_Data for this exercise_
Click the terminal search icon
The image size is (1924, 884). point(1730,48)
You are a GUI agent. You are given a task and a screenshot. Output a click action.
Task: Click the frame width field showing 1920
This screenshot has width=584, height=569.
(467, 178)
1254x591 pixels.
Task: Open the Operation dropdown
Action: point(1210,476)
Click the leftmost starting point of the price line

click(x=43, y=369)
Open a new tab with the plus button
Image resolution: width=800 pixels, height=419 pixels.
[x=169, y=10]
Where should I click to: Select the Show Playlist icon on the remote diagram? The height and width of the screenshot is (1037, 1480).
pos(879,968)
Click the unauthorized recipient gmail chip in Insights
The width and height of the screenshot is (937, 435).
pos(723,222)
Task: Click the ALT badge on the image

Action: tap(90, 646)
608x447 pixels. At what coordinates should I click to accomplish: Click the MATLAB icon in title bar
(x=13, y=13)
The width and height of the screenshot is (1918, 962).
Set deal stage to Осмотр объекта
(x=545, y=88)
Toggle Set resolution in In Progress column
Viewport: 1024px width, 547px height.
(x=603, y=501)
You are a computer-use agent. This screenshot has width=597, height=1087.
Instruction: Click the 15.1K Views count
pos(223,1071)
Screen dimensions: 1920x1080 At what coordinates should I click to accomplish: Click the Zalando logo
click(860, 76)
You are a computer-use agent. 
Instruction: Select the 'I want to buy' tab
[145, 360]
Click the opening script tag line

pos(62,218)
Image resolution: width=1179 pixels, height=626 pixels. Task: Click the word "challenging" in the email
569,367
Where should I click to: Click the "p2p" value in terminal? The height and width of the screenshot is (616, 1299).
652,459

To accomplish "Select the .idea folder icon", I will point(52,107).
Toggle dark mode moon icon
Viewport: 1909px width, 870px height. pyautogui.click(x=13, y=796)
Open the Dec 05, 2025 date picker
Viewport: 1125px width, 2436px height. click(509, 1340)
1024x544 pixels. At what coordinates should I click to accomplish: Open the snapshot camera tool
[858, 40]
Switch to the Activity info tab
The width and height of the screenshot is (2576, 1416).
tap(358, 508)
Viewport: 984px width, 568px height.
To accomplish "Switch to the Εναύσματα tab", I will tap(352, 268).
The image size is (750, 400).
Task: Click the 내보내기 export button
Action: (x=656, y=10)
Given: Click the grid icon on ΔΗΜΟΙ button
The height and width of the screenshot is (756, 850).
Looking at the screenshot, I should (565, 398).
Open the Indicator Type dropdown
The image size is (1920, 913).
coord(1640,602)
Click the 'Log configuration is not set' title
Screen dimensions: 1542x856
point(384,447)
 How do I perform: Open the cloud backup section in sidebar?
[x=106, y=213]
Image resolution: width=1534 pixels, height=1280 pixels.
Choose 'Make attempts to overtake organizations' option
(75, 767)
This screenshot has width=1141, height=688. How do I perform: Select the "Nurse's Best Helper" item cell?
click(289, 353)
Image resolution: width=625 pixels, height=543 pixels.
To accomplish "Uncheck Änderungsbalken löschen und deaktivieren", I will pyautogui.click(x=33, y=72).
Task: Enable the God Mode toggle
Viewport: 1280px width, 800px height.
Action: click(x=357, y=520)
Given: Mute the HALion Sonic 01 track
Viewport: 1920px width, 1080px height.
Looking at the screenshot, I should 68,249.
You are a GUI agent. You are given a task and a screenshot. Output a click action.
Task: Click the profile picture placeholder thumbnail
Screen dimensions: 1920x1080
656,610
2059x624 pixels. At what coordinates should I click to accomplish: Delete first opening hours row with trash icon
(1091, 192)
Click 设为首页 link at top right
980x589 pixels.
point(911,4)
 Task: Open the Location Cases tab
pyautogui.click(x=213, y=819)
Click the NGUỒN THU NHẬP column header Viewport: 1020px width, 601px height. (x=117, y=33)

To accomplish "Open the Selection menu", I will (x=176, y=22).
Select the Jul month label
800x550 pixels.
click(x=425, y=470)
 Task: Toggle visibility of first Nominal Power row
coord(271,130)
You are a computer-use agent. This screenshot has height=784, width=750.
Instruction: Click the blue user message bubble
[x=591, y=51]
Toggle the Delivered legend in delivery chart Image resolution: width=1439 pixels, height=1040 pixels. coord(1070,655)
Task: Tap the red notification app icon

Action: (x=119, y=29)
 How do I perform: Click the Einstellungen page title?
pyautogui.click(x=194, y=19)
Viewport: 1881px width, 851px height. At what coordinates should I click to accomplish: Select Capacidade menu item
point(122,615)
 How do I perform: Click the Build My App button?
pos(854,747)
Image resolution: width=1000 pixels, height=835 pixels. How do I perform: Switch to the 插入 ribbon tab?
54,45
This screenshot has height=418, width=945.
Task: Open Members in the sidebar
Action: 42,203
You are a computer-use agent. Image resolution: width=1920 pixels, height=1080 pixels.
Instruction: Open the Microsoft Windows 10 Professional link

_Written task_
Please print the rows exactly, from the beginning through the line that contains "[x=169, y=10]", including that line.

_Reply_
Click the terminal search icon
The image size is (1924, 884). point(1730,48)
You are a GUI agent. You are given a task and a screenshot. Output a click action.
Task: Click the frame width field showing 1920
This screenshot has width=584, height=569.
(467, 178)
1254x591 pixels.
Task: Open the Operation dropdown
Action: point(1210,476)
Click the leftmost starting point of the price line

click(x=43, y=369)
Open a new tab with the plus button
Image resolution: width=800 pixels, height=419 pixels.
[x=169, y=10]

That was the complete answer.